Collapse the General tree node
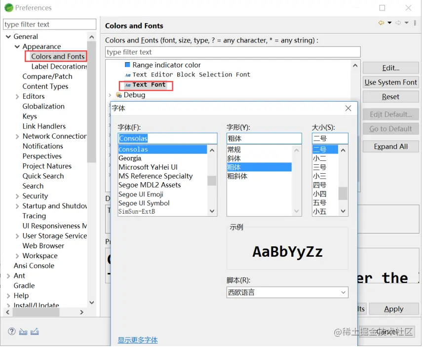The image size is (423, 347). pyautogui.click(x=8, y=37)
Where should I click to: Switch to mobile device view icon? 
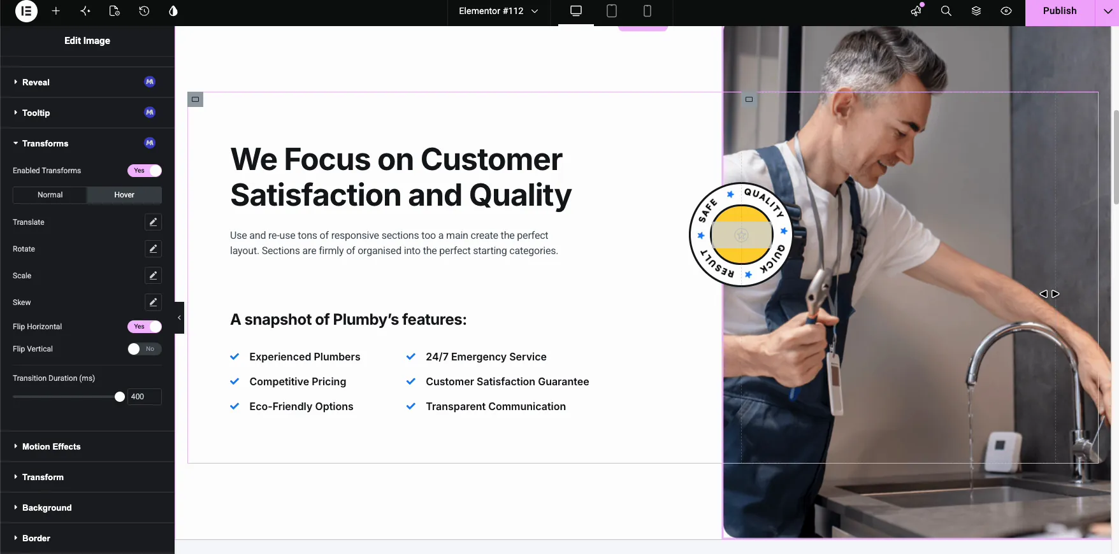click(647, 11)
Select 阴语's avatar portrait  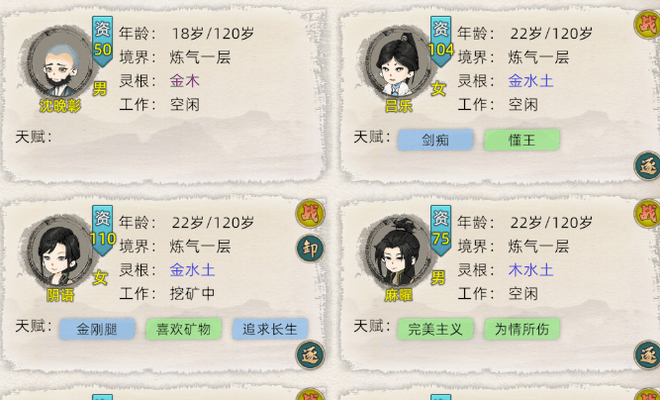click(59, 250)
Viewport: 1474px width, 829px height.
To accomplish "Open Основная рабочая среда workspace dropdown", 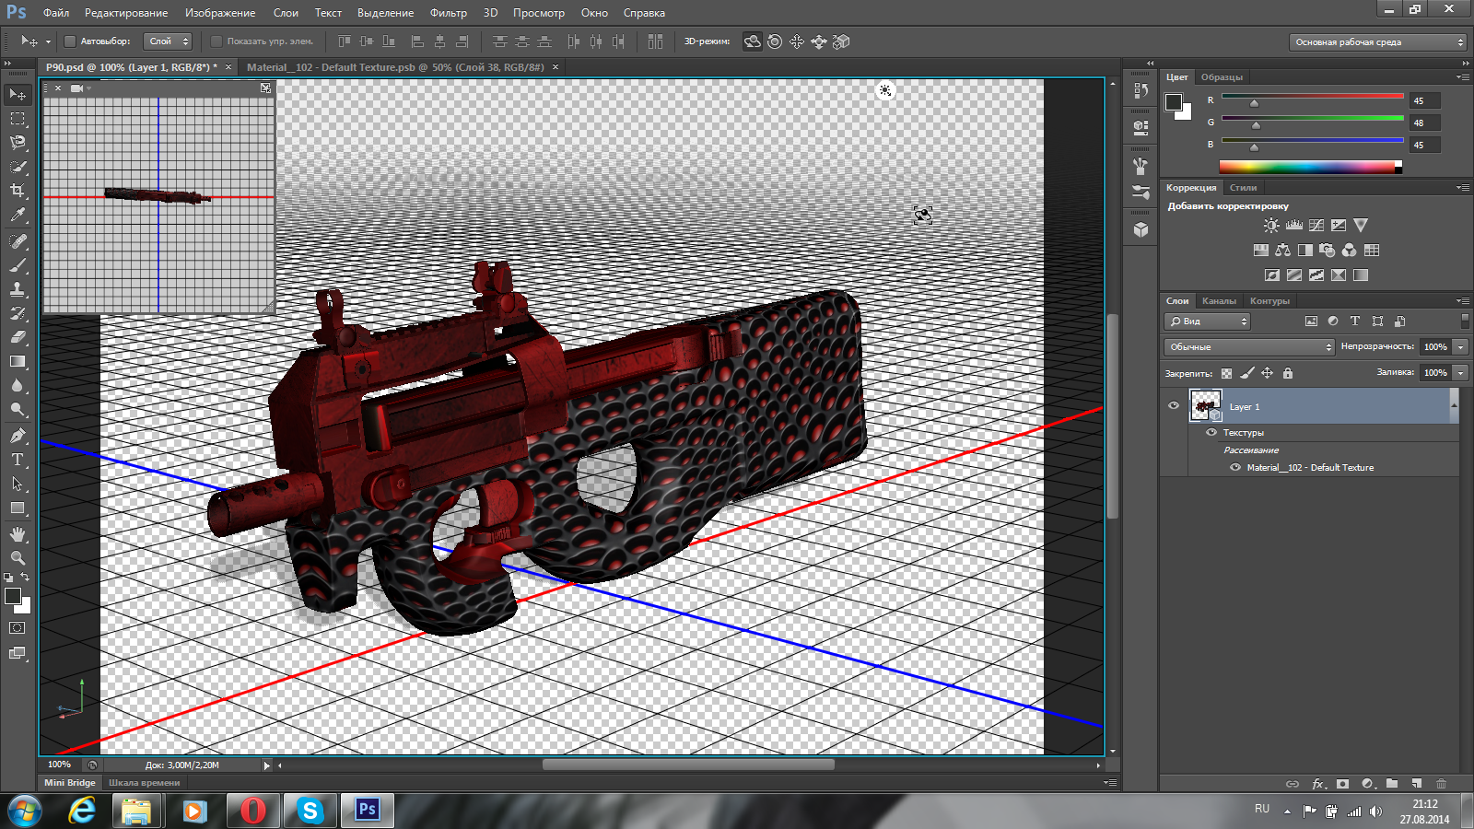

· · · · · · ·

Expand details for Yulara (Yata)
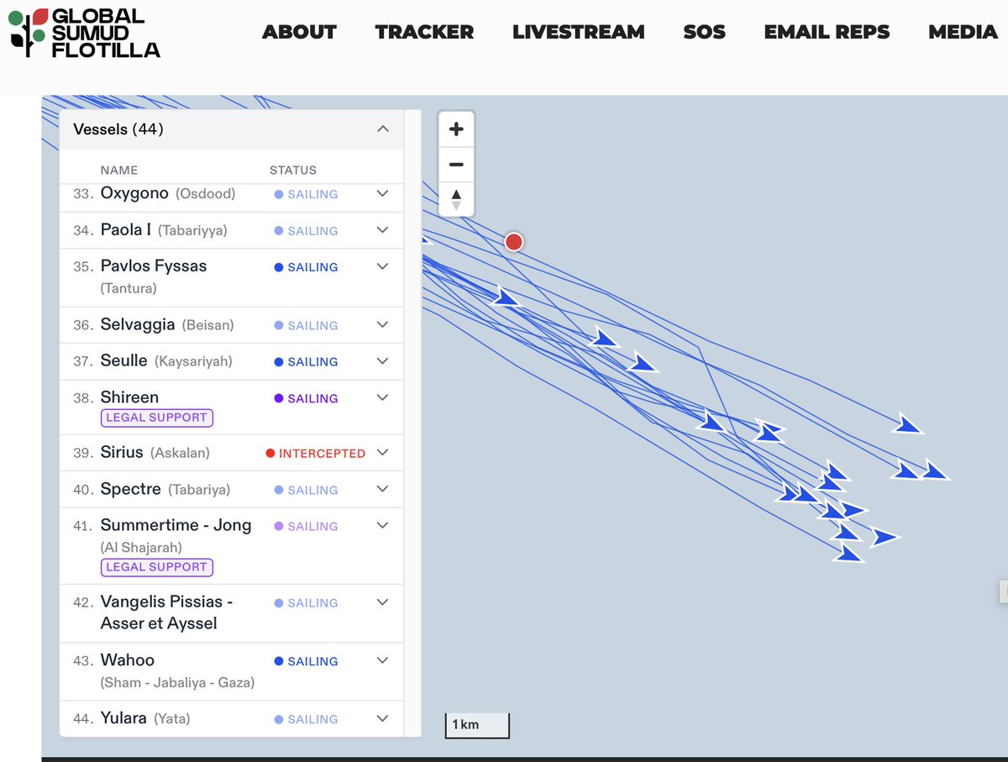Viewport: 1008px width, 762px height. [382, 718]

· · · · · · ·

* [Your goal]: Exactly reproduce the lines above, starting at the one that contains "Viewport: 1474px width, 829px height." and ending at the one that contains "Основная рабочая среда", both inclusive; leave the pictures out and add no other lines.

* [Solved exercise]:
Viewport: 1474px width, 829px height.
To accomplish "Open Основная рабочая среда workspace dropdown", 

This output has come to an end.